Claudiane Lopes | Porto Alegre (RS)
O Projeto de Lei (PL) 478/2007, que cria o Estatuto do Nascituro, é discutido há 15 anos na Câmara dos Deputados. No final do ano passado, ele voltou à pauta na Comissão dos Direitos da Mulher a pedido de parlamentares conservadores. A votação, porém, foi adiada devido a um pedido de vistas apresentado pelas deputadas Sâmia Bomfim (Psol-SP), Vivi Reis (Psol-PA) e Erika Kokay (PT-DF). O PL pretende proibir o aborto no Brasil, inclusive em situações consideradas legais atualmente: em gestações causadas por estupro, casos de anencefalia ou quando há risco de morte da mulher.
Além da proibição do aborto em casos já estabelecidos pela legislação, o PL prevê: reconhecimento da paternidade de crianças resultantes de crimes de estupro; proibição de pesquisas com células tronco de embriões; instituição de bolsa para mulheres e meninas, vítimas de estupro, conhecida como “Bolsa Estupro”; além de conceder uma série de “direitos” jurídicos ao nascituro.
Quem defende esse projeto argumenta que é preciso garantir o direito desde a concepção de uma nova vida, por isso, criar direitos para o nascituro. No parecer, o relator da matéria, o deputado Emanuel Pinheiro Neto (MDB-MT), diz que o nascituro é o “indivíduo humano concebido, mas ainda não nascido”. Ou seja, nascituro seria um sinônimo para feto. Hoje, o Código Civil brasileiro prevê que o feto só possui direitos após o nascimento com vida. Esse Estatuto, muito além de subverter uma lógica de valor de vida, é violentador e faz parte de uma cultura do estupro em nosso país, que viola diariamente os direitos humanos e a liberdade sexual e reprodutiva de meninas e mulheres.
“A proposta é um retrocesso e uma violência sem tamanho contra mulheres e crianças. Ou seja, se aprovado, o Estatuto do Nascituro também irá contribuir para que as estatísticas de estupro diminuam, quando, na realidade, este é um crime que só aumenta no Brasil e que tem índices elevados de abuso sexual cometidos por pessoas conhecidas da vítima, atos que acontecem dentro de casa” – justifica Indira Xavier, da Coordenação Nacional do Movimento de Mulheres Olga Benário.

Problemas a resolver:
1 > Reescreva o trecho do texto sobre o Estatuto do Nascituro que abre com as palavras "Além da proibição" e fecha com "jurídicos ao nascituro.". Coloque "estudos" no lugar de "pesquisas".
2 > De acordo com o texto sobre o Estatuto do Nascituro, as afirmações abaixo estão certas? Responda sim ou não a cada uma e cite as palavras do texto que decidem.
(a) O PL 478/2007 está em discussão na Câmara dos Deputados há 15 anos.
(b) A votação na Comissão dos Direitos da Mulher foi concluída no final do ano passado.
(c) Pelo Código Civil brasileiro, o feto tem direitos desde a concepção.

Linhas listadas:
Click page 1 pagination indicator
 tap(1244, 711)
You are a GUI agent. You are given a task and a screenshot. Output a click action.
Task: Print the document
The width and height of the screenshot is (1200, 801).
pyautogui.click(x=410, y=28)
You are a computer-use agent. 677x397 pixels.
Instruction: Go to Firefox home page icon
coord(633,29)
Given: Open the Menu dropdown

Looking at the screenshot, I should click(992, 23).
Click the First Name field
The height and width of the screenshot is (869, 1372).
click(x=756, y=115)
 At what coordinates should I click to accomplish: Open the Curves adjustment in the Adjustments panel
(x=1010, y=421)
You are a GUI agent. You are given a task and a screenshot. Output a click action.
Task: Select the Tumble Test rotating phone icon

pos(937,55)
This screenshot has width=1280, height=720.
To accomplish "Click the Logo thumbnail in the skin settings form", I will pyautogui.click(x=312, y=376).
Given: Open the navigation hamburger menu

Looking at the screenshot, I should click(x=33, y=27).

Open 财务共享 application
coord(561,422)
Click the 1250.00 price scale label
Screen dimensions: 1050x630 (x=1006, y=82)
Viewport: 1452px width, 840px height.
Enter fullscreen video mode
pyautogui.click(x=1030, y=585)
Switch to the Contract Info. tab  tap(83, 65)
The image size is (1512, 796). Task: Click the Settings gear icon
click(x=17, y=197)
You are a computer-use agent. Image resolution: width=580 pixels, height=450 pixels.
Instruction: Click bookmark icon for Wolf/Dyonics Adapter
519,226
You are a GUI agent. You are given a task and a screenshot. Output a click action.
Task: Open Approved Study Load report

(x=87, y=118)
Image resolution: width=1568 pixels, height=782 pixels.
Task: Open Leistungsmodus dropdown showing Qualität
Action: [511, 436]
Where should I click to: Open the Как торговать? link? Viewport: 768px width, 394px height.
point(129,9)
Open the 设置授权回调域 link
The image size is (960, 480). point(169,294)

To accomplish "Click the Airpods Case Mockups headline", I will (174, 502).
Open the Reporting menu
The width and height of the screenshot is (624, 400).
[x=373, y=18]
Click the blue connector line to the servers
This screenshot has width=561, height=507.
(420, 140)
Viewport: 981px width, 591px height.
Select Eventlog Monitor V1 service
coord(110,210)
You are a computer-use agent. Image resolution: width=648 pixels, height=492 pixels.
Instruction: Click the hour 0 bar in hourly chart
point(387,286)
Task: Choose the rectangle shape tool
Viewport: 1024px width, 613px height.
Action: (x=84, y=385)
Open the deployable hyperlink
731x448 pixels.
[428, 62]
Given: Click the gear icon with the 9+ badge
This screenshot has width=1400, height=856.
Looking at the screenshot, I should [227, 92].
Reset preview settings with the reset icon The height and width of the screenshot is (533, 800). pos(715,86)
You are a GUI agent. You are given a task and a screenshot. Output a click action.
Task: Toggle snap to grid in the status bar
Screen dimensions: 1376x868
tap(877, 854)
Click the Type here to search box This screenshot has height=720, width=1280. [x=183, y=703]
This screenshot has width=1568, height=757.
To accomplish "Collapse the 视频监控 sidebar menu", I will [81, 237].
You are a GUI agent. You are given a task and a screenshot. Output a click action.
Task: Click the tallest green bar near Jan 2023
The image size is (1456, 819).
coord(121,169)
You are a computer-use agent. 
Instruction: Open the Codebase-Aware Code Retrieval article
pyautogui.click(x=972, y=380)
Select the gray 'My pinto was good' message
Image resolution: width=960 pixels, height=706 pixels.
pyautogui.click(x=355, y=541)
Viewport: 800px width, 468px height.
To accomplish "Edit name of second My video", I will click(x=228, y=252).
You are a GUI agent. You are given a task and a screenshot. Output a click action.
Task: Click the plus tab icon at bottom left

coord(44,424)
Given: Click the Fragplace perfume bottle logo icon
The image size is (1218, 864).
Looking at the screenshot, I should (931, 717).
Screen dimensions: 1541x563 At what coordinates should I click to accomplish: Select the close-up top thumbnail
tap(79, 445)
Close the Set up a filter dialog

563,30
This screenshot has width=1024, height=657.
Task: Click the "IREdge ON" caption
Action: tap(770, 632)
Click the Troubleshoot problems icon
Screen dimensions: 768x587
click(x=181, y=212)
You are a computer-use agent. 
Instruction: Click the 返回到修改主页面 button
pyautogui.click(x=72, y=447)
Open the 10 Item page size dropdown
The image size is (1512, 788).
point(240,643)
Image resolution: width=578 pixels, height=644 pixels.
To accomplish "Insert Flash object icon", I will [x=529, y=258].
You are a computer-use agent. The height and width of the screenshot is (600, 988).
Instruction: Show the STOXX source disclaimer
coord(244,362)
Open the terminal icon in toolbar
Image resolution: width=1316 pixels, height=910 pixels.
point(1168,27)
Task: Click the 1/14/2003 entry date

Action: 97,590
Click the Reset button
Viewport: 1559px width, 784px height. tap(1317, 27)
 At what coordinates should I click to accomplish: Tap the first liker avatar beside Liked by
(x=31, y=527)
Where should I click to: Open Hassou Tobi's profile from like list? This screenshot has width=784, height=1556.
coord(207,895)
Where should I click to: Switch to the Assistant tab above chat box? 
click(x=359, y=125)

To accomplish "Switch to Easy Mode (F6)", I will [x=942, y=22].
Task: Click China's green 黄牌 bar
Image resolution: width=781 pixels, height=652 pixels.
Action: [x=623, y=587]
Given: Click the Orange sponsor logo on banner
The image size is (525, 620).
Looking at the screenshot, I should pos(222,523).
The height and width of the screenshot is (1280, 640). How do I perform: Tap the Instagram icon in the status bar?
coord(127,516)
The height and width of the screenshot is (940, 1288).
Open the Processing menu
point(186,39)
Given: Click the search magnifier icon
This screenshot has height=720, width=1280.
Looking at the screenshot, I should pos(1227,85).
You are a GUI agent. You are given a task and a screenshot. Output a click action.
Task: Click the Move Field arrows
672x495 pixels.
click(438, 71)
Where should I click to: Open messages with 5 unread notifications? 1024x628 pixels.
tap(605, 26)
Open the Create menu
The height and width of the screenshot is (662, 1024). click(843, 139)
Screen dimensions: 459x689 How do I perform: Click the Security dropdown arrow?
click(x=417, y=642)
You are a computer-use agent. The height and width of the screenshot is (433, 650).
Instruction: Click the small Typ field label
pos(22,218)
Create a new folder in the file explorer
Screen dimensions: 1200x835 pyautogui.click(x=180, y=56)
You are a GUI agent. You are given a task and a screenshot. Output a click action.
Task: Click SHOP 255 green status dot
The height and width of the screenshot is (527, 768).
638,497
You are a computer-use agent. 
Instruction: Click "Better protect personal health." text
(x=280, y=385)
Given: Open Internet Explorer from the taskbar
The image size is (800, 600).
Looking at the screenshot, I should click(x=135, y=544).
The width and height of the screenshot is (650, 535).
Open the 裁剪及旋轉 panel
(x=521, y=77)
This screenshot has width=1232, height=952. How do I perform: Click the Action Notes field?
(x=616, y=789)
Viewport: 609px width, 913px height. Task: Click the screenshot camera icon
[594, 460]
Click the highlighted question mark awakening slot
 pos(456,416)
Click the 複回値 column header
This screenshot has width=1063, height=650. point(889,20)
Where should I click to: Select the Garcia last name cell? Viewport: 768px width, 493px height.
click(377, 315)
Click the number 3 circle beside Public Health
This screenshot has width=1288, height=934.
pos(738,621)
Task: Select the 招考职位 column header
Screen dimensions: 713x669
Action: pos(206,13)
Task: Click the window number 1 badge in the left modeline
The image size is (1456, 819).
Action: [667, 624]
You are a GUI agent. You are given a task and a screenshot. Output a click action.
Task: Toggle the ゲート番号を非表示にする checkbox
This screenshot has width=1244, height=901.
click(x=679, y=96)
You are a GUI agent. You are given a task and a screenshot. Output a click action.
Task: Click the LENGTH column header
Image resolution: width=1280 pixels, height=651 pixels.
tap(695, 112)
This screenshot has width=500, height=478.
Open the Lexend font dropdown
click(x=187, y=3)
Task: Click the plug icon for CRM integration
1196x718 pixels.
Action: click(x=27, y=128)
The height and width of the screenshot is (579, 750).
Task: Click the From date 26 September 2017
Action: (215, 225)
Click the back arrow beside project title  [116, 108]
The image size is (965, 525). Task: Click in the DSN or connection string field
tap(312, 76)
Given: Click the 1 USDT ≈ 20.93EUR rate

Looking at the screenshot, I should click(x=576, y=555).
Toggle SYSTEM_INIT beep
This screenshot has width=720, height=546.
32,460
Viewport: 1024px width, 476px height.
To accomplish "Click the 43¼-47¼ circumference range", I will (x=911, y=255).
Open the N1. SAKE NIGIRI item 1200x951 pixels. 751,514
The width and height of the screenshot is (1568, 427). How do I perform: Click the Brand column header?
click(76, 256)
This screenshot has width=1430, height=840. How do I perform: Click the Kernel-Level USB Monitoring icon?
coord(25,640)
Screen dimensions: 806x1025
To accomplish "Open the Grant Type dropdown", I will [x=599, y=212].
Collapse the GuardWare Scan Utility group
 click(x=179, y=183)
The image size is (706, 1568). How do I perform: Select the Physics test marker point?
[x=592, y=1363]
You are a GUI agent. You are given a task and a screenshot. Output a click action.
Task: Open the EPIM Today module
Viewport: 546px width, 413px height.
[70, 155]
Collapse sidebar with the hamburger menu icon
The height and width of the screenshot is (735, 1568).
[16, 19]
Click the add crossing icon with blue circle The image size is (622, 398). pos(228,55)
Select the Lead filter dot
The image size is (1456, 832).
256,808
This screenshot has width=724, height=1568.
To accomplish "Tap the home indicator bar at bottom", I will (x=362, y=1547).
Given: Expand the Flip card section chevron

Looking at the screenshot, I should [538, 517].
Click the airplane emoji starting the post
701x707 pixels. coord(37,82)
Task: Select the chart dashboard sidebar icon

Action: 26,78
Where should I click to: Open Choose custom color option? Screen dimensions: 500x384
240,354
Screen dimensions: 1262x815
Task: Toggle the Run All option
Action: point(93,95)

Respostas do exercício:
1 >
Além da proibição do aborto em casos já estabelecidos pela legislação, o PL prevê: reconhecimento da paternidade de crianças resultantes de crimes de estupro; proibição de estudos com células tronco de embriões; instituição de bolsa para mulheres e meninas, vítimas de estupro, conhecida como “Bolsa Estupro”; além de conceder uma série de “direitos” jurídicos ao nascituro.

2 >
(a) Sim: "é discutido há 15 anos na Câmara dos Deputados".
(b) Não: "A votação, porém, foi adiada devido a um pedido de vistas".
(c) Não: "o feto só possui direitos após o nascimento com vida".